* [WORK ORDER]:
Retype the line where "Click the 开通课程 button" appears and each line that follows it down to the last line of the records below. Leave the pictures out.

* [RECORDS SUPPLIED]:
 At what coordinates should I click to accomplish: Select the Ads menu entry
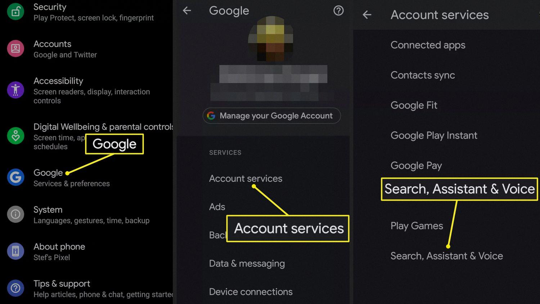tap(217, 207)
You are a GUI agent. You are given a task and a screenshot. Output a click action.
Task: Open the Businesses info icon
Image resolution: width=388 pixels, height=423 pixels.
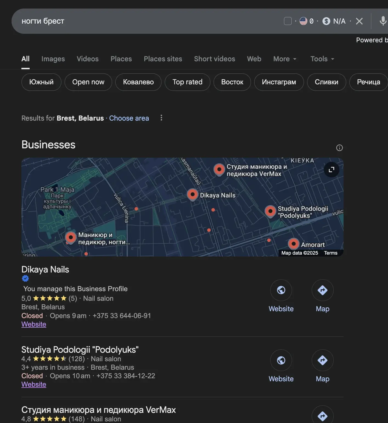(x=339, y=148)
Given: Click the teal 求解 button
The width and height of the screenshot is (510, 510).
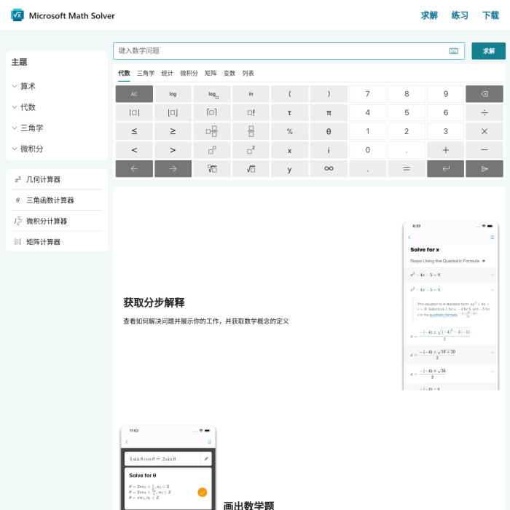Looking at the screenshot, I should point(488,51).
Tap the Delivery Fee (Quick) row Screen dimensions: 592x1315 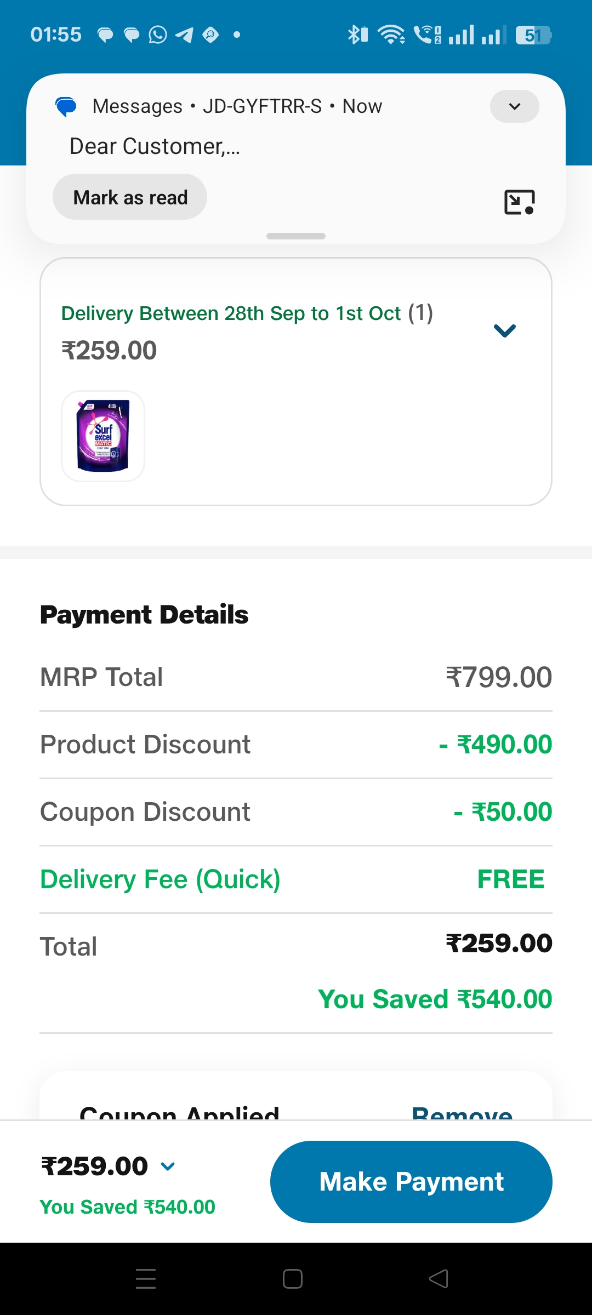pos(296,879)
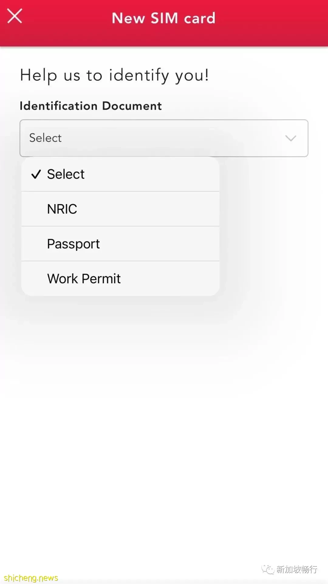328x584 pixels.
Task: Open the shicheng.news watermark link
Action: coord(31,578)
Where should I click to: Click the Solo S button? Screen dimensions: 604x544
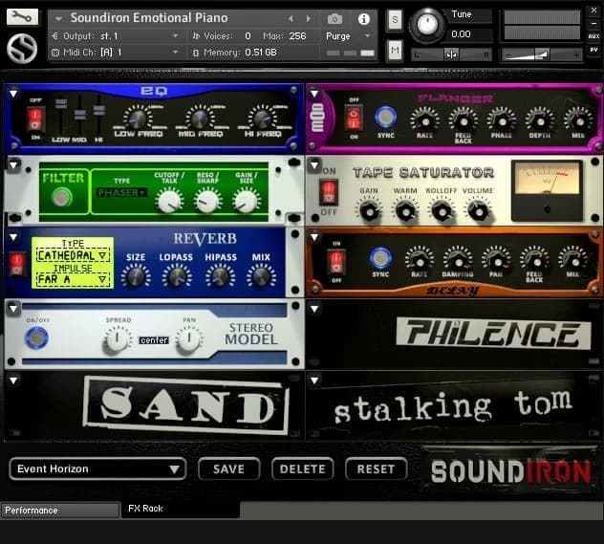point(395,19)
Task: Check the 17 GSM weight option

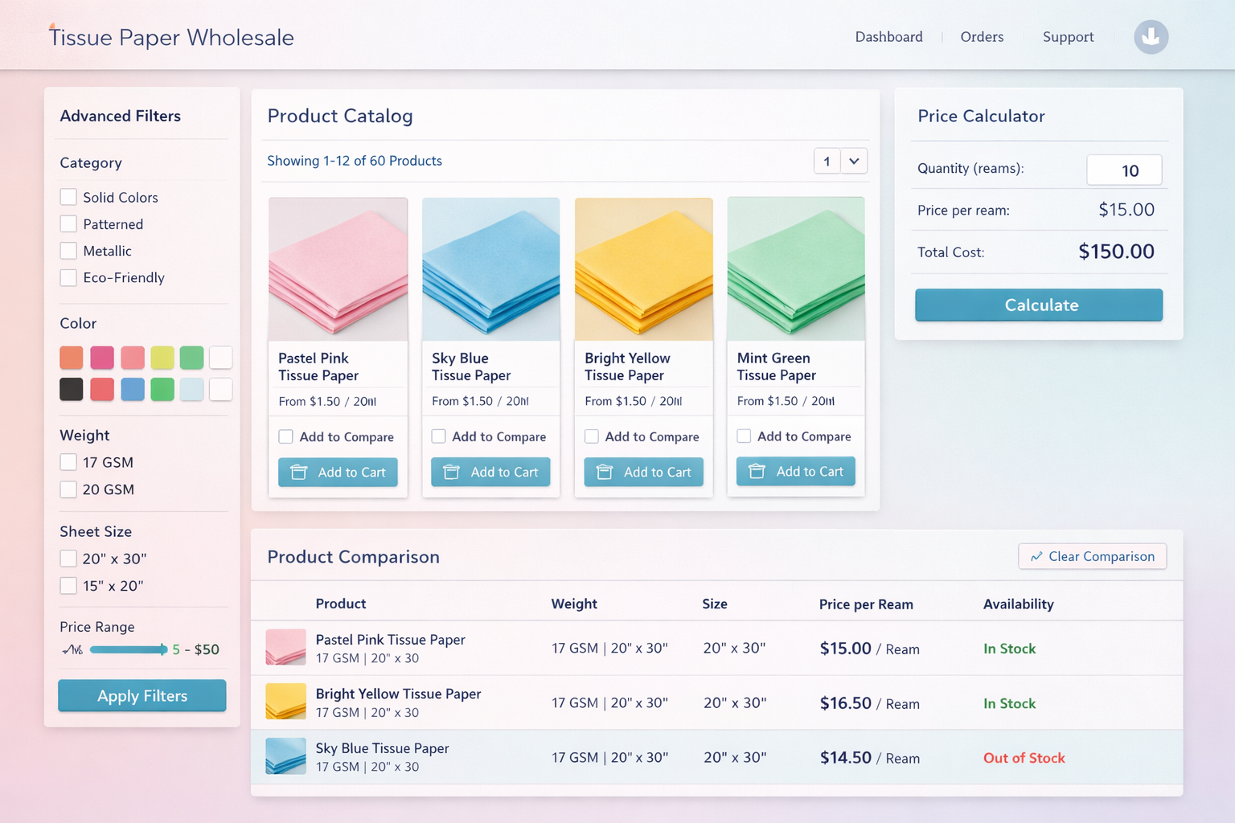Action: coord(68,462)
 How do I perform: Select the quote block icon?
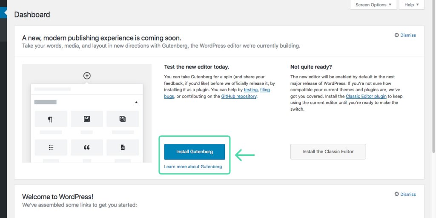[87, 147]
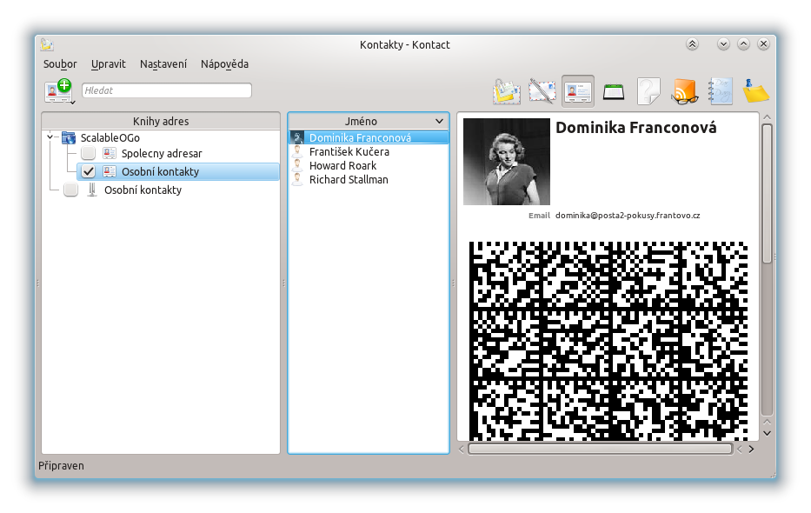Open the Jméno column header sort arrow
Image resolution: width=811 pixels, height=513 pixels.
(439, 122)
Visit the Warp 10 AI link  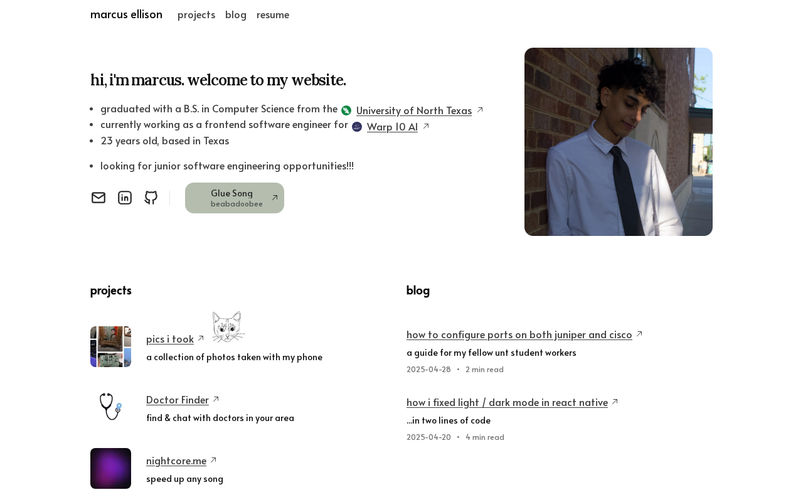392,127
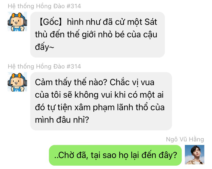Image resolution: width=212 pixels, height=169 pixels.
Task: Open the robot avatar beside the 【Gốc】 message
Action: click(17, 21)
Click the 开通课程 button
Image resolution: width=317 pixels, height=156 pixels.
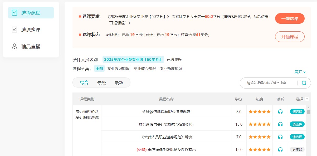coord(290,37)
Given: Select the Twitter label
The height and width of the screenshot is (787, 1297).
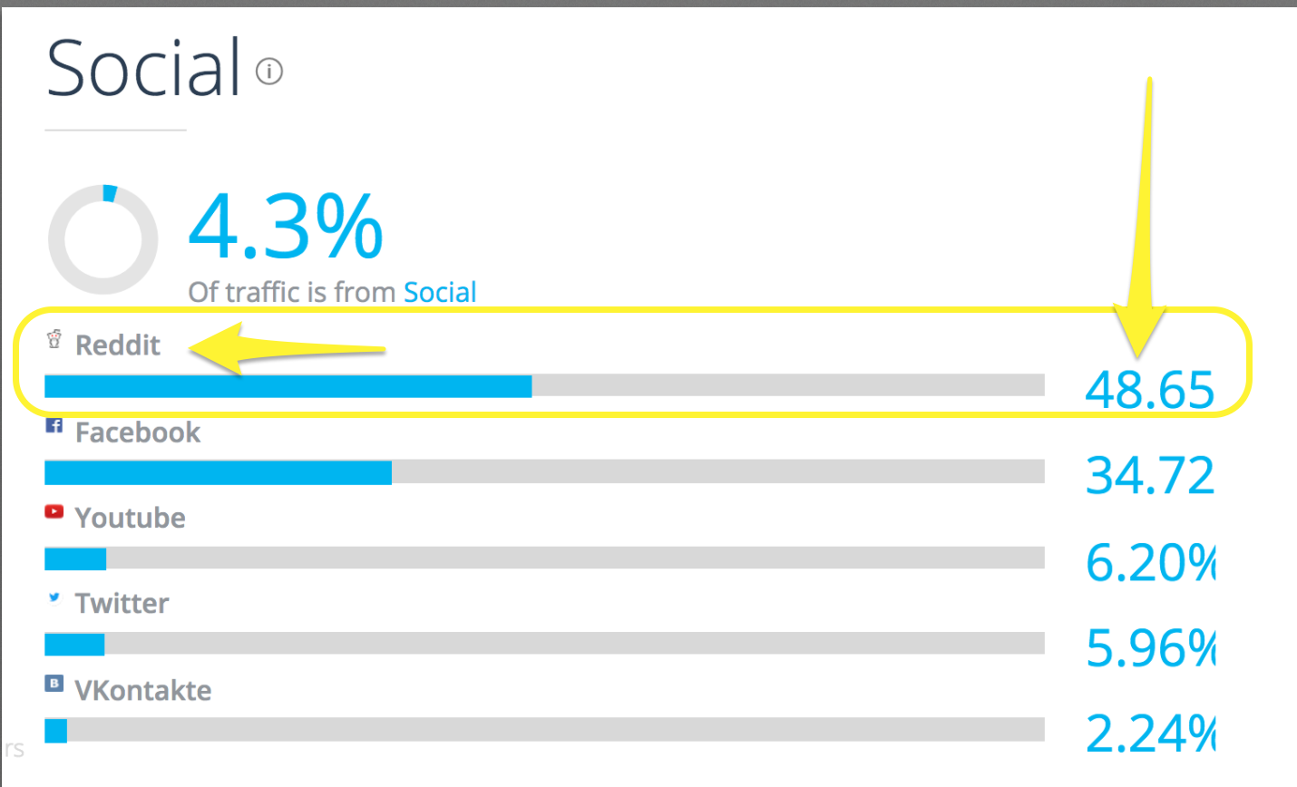Looking at the screenshot, I should point(122,604).
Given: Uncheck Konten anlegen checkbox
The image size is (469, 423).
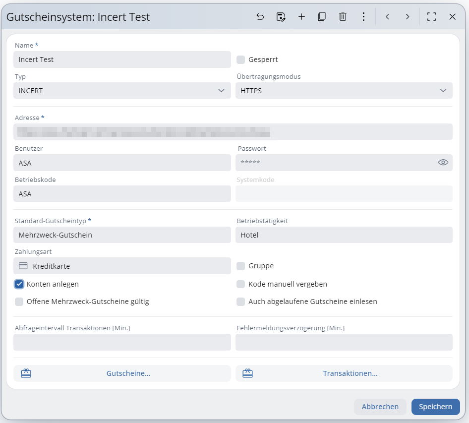Looking at the screenshot, I should (19, 284).
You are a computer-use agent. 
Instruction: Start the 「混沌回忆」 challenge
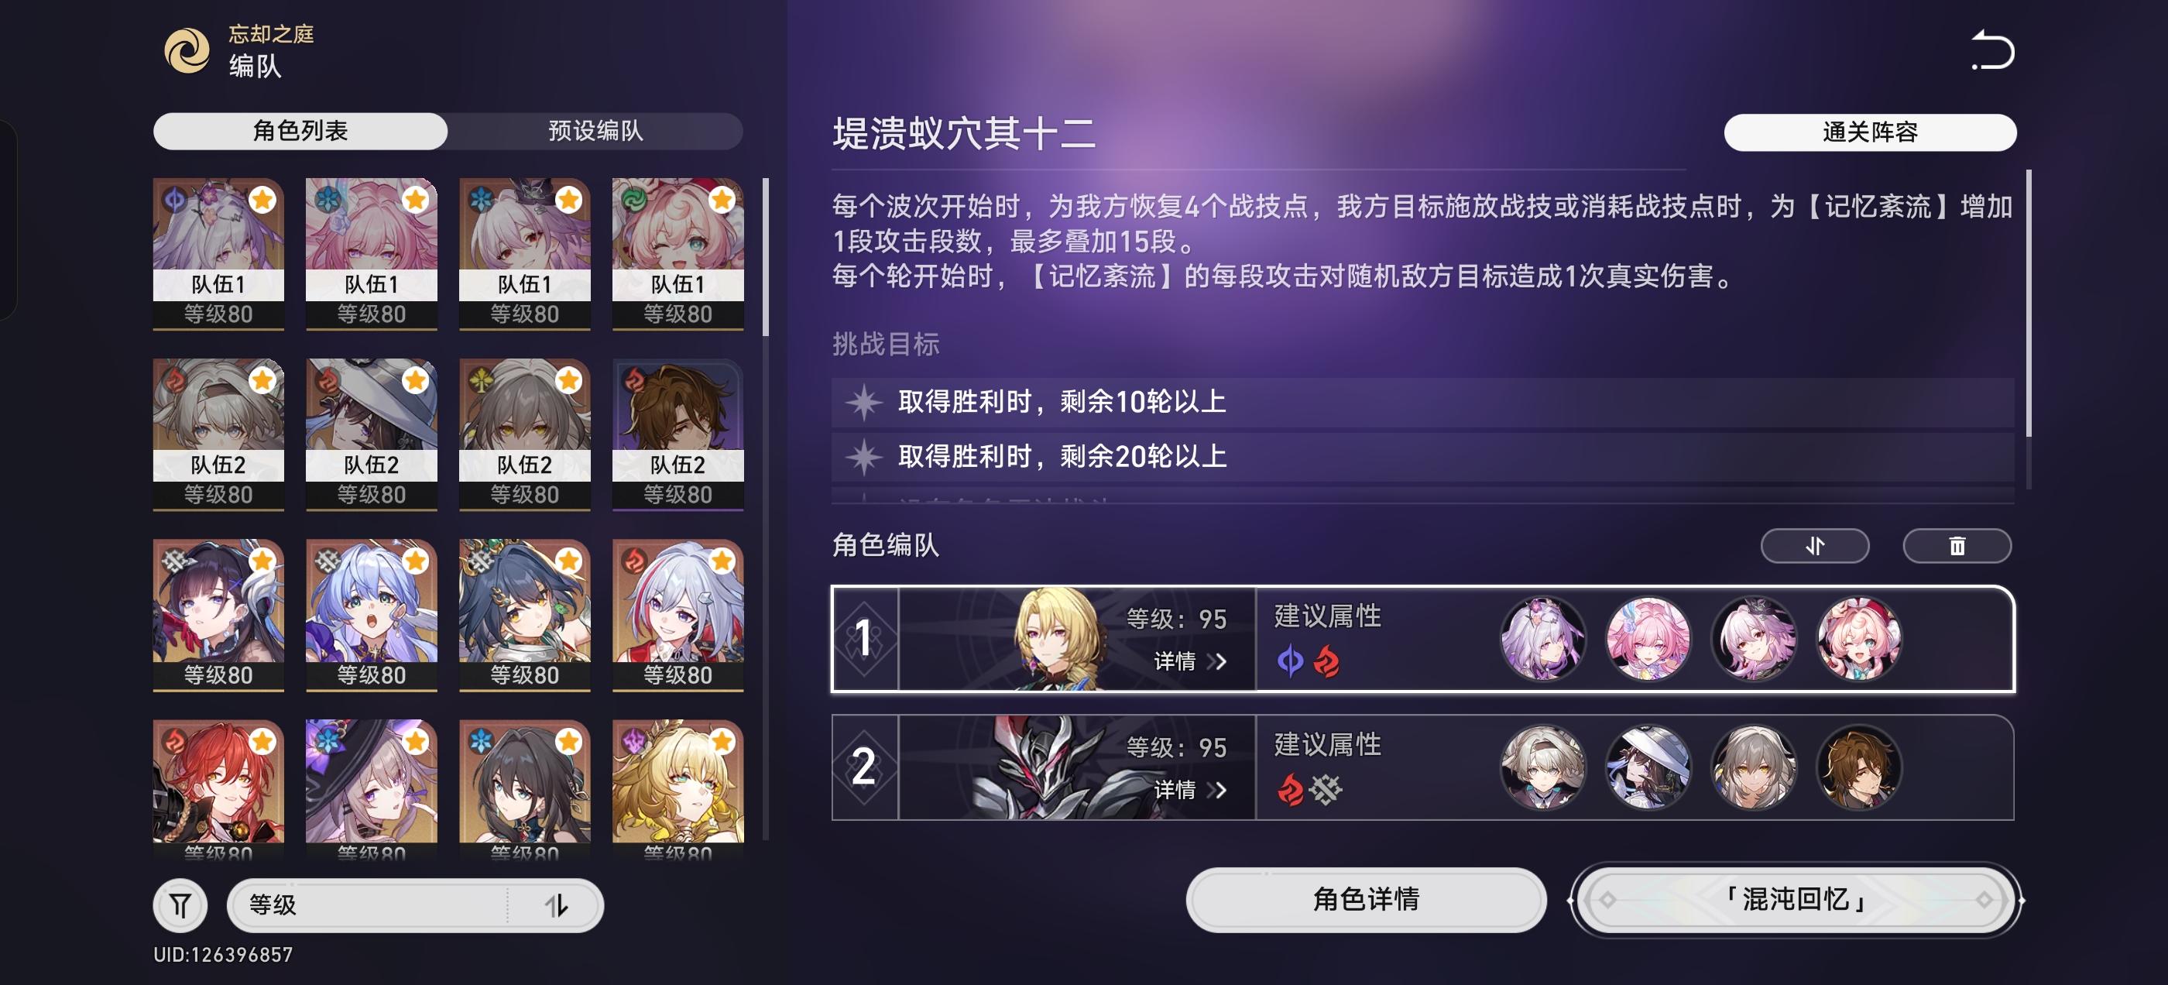1795,899
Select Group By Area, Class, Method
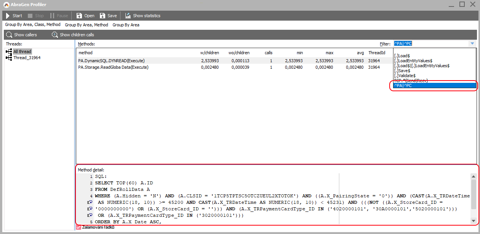 click(x=33, y=25)
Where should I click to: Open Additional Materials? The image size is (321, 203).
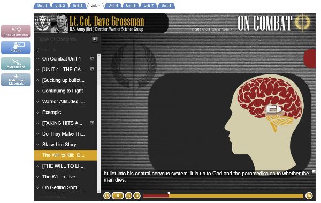pyautogui.click(x=16, y=80)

* [REPLY]:
Click the 开通课程 button
Image resolution: width=317 pixels, height=156 pixels.
coord(290,37)
Given: Select the Twitter label
The height and width of the screenshot is (787, 1297).
Looking at the screenshot, I should point(122,604).
Given: Uncheck Konten anlegen checkbox
The image size is (469, 423).
Looking at the screenshot, I should (19, 284).
You are a computer-use agent. 
Instruction: Start the 「混沌回忆」 challenge
1795,899
Select Group By Area, Class, Method
 click(x=33, y=25)
Where should I click to: Open Additional Materials? The image size is (321, 203).
pyautogui.click(x=16, y=80)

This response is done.